BACKGROUND: With improvements in the treatment of Hodgkin lymphoma (HL) over time, we hypothesized a reduction in disease progression, and an increase in progression-free (PFS) and overall survival (OS) over the past 3 decades.
METHODS: This is a retrospective study that included previously untreated HL patients reported to the Nebraska Lymphoma Study Group between 1983 and 2012. To analyze trends in outcomes, we divided the cohort into 3 time periods of 10 years each (1983-1992, 1993-2002, 2003-2012) to represent early (E), middle (M) and late (L) time periods. Patient, disease, and treatment-related factors as well as clinical outcomes (cumulative incidence of progression, PFS and OS) were compared according to time period. Multivariate analyses (MVA) were performed using Cox regression to adjust for significant covariates.

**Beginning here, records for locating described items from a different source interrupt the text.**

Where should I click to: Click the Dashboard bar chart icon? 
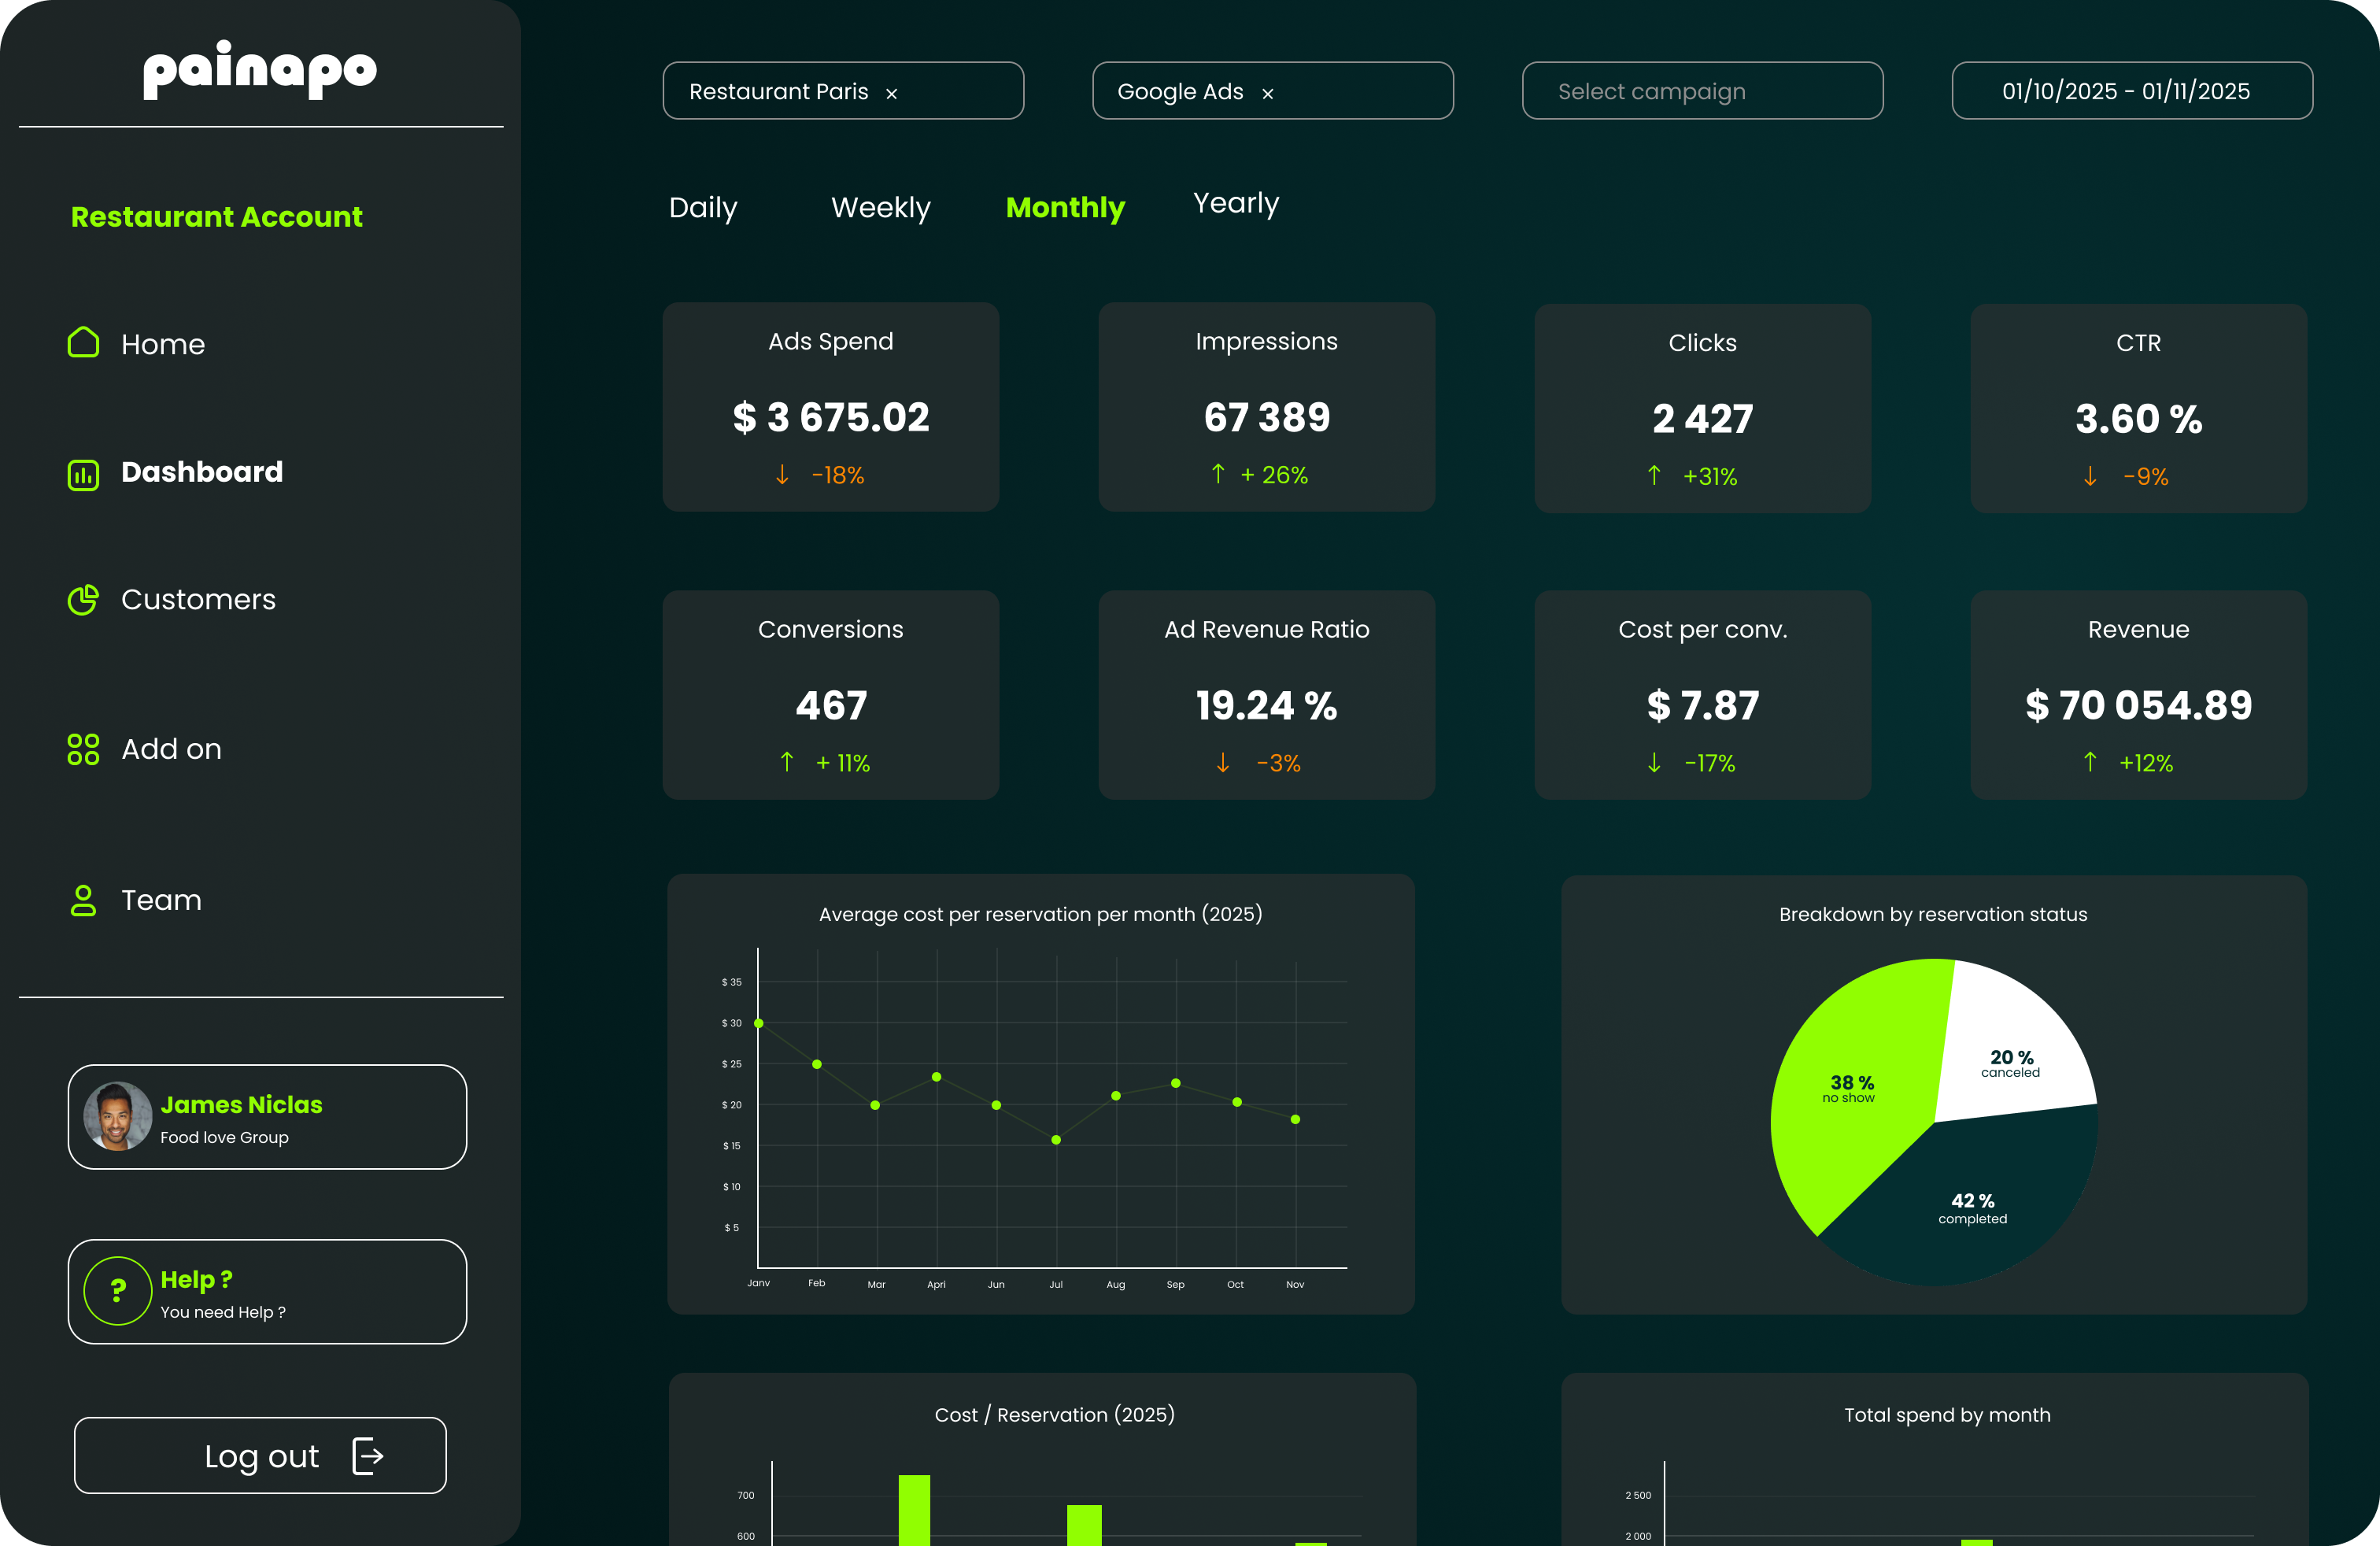tap(83, 474)
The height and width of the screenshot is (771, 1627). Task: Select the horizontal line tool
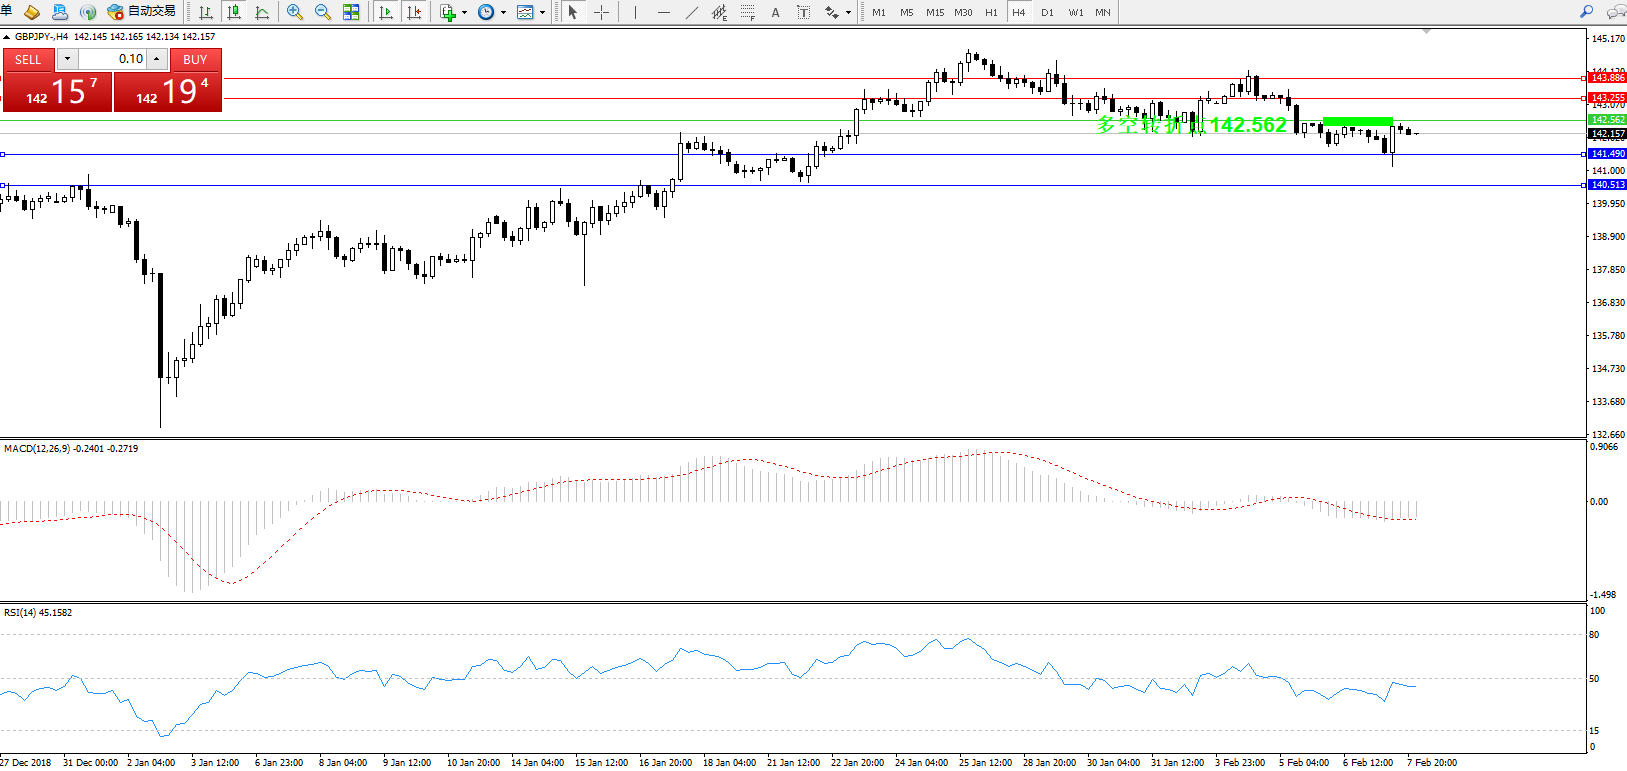coord(664,12)
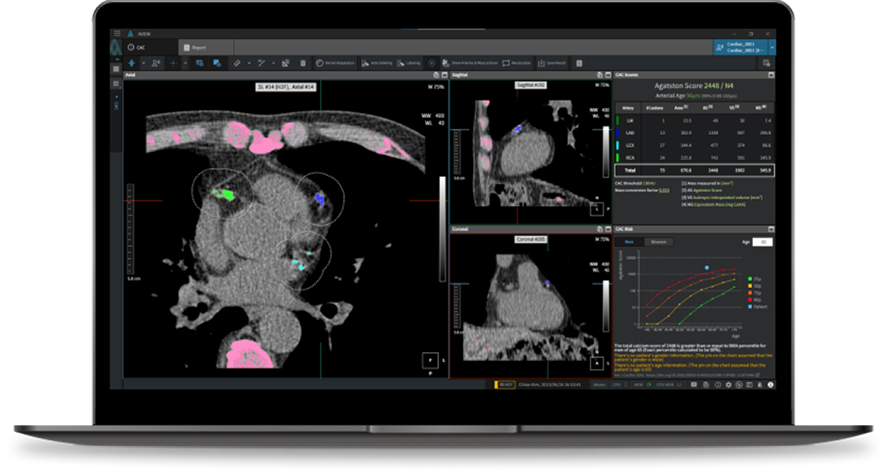This screenshot has height=472, width=888.
Task: Click the Save Result icon
Action: [x=543, y=63]
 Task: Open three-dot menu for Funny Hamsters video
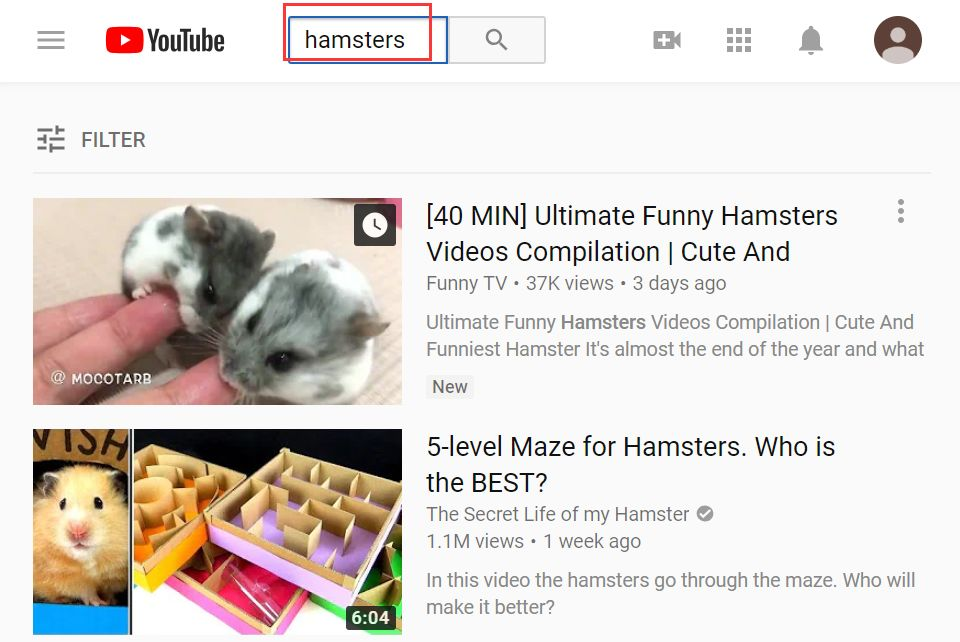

RESULTS: In this retrospective review, 528 patients were identified during the study period: E (n=120), M (n=208), L (n=200). Patients in the more recent cohort (L) were more likely to be younger (p=0.008), have better performance score (p<0.001), have more sites of nodal involvement (p=0.05) and were more likely to receive ABVD (doxorubicin, bleomycin, vinblastine, dacarbazine) or Stanford V (mechlorethamine, doxorubicin, vinblastine, vincristine, bleomycin, etoposide, prednisone) as initial therapy (p<0.0001). In univariate analysis, there was a decrease in the 5-year cumulative incidence rate of disease progression over time (E=27% vs M=22% vs L=21%), and an increase in the 5-year probability of PFS (E=58% vs M=66% vs L=74%, p=0.004) and 5-year OS (E=67% vs M=80% vs L=85%, p=0.001). In MVA, improvement in the cumulative incidence of disease progression, PFS and OS over time was mainly driven by prognostic patient-related (age, sex) and treatment-related factors (type of chemotherapy regimen). Independent predictors of shorter PFS included age ≥45 y and male gender (Hazard Ratio [HR] 2.00 [95% CI 1.52-2.62, p<0.001] and 1.43 [1.09-1.87, p<0.01], respectively), while patients who received ABVD and Stanford V regimens as initial therapy experienced improved PFS (HR 0.39 [0.23-0.65, p<0.001] and 0.42 [0.28-0.64, p<0.001], respectively versus MOPP-like regimens). For OS, patients who were ≥45 y and males were more at risk of death (HR 4.34 [3.08-6.08, p<0.001] and 1.73 [1.26-2.37, p<0.001], respectively) while patients who received ABVD and Stanford V regimens as initial therapy were less likely to die (HR 0.36 [0.19-0.69, p <0.01] and 0.39 [0.23-0.65, p<0.001], respectively compared to MOPP-like regimens). Similarly, in MVA, a decrease in risk of progression was noted for patients who received ABVD and Stanford V regimens (HR 0.36 [0.19-0.69, p<0.01] and 0.39 [0.23-0.65, p<0.001], respectively) compared to MOPP-like regimens, while increased for patients who were ≥45 y and male (HR 4.33 [3.08-6.08, p<0.001] and 1.73 [1.26-3.37, p<0.001], respectively).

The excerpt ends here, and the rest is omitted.